On June 12 the Federal Energy Regulatory Commission (FERC) OK'd a three-party deal for upgrading California's notorious "Path 15" transmission bottleneck.
But the story was not yet over, as the state public utilities commission (PUC) was still arguing that the deal should wait until it could finish its own study on whether the project was cost effective.
In open session at the FERC meeting, chairman Pat Wood acknowledged that the state commission "has a role to play in permitting this facility," but others were not so sure.
The $306 million deal calls for merchant transmission developer Trans-Elect to supply most of the funds, with PG&E upgrading existing facilities (including substations and low-voltage facilities) and the Western Area Power Administration (WAPA) adding new construction and taking ownership of the transmission line and associated land.
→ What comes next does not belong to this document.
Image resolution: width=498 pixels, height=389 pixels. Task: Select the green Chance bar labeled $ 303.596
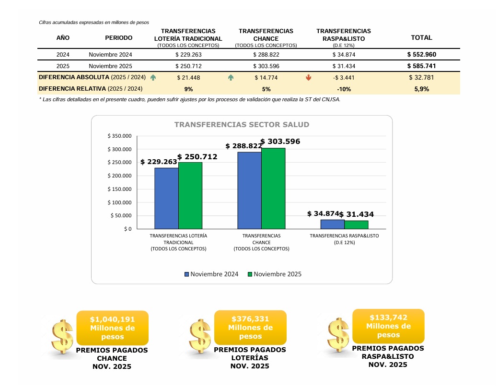(273, 189)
The upgrades to the already existing 84-mile stretch of transmission include a new 500-kV transmission line that will increase north-south transmission capacity from 3,900 MW to 5,400 MW. The expected completion date is in the fall of 2004.
Commissioner William Massey queried FERC staff about the approved target 50/50 capital structure for Trans-Elect for the first 36 months of the project, asking if it was "a good idea."
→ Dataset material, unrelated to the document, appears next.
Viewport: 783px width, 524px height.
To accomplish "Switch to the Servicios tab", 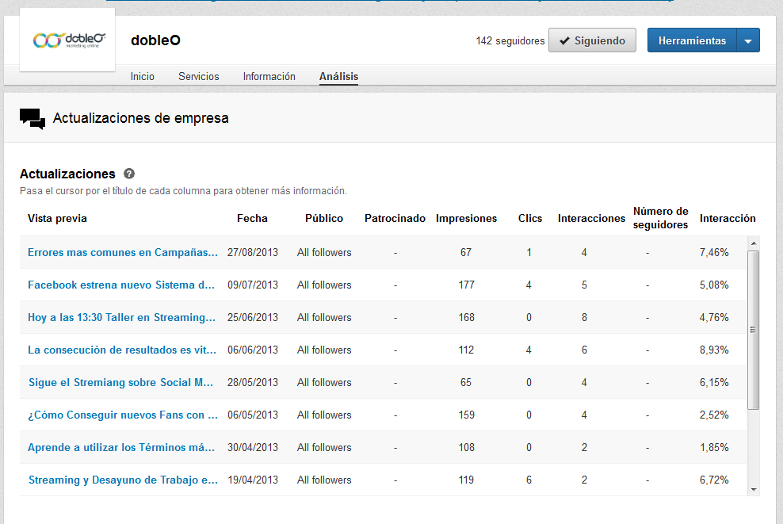I will [x=198, y=76].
Staff replied that Trans-Elect was in a position to raise most of the funding of the project, so the capital structure was a predicate for obtaining financing.
Speaking at the FERC's June 12 meeting, chairman Pat Wood said he was "encouraged" by the "creative approach" of the three very different partners.
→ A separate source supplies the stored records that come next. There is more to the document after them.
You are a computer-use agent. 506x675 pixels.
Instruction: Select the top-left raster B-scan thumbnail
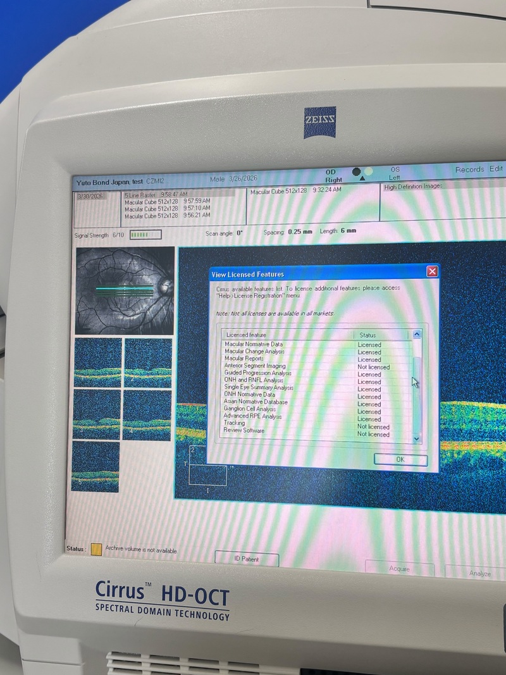coord(97,362)
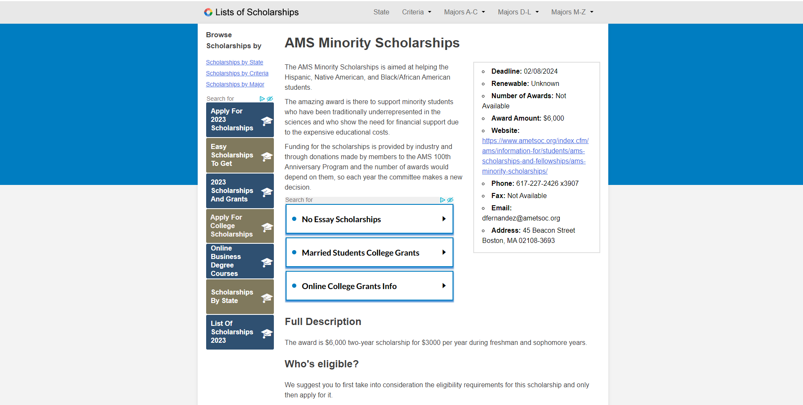This screenshot has width=803, height=405.
Task: Follow the Scholarships by Major sidebar link
Action: coord(235,84)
"I do think the need for this line has been made and proven in more different forms than just about any other transmission project in U.S. history," he added.
FUNDING RATIOS. Trans-Elect would raise $250 million in equity and debt to fund the construction. In return, the parties would receive entitlements to transmission rights in the following ratios: WAPA-10 percent; PG&E-18 percent; and Trans-Elect-72 percent.
And therein lies a key bone of contention.
In briefs filed earlier, the PUC had argued that WAPA's 10 percent share of project entitlements was unreasonable in comparison to its funding contribution. The PUC calculated that Trans-Elect (and PG&E) would each contribute about $30 million in construction and operation funding for each 10 percent share of project rights, but that WAPA would get a 10 percent share for only $1.3 million in contributed funding.
PRIVATE MONEY. In briefs filed earlier, PG&E and WAPA had argued that the introduction of private capital from Trans-Elect should cause no legal problems.
In a separate brief, WAPA attorney Koji Kawamura had noted that federal Reclamation Law and the 1985 Energy and Water Development Appropriations Act allowed for funding contributions from private sources for transmission grid upgrades. He explained that the laws treat such private capital as if appropriated for the purpose by Congress, with full discretion to federal agencies on how to use those private funds. (The 1985 act authorized WAPA to construct the California-Oregon Transmission Project, or COTP.)
"Under the COTP legislation and Reclamation Laws, Trans-Elect may contribute money for the construction of a federal project … [and] Western may use the money advanced by Trans-Elect as if Congress had appropriated such funds."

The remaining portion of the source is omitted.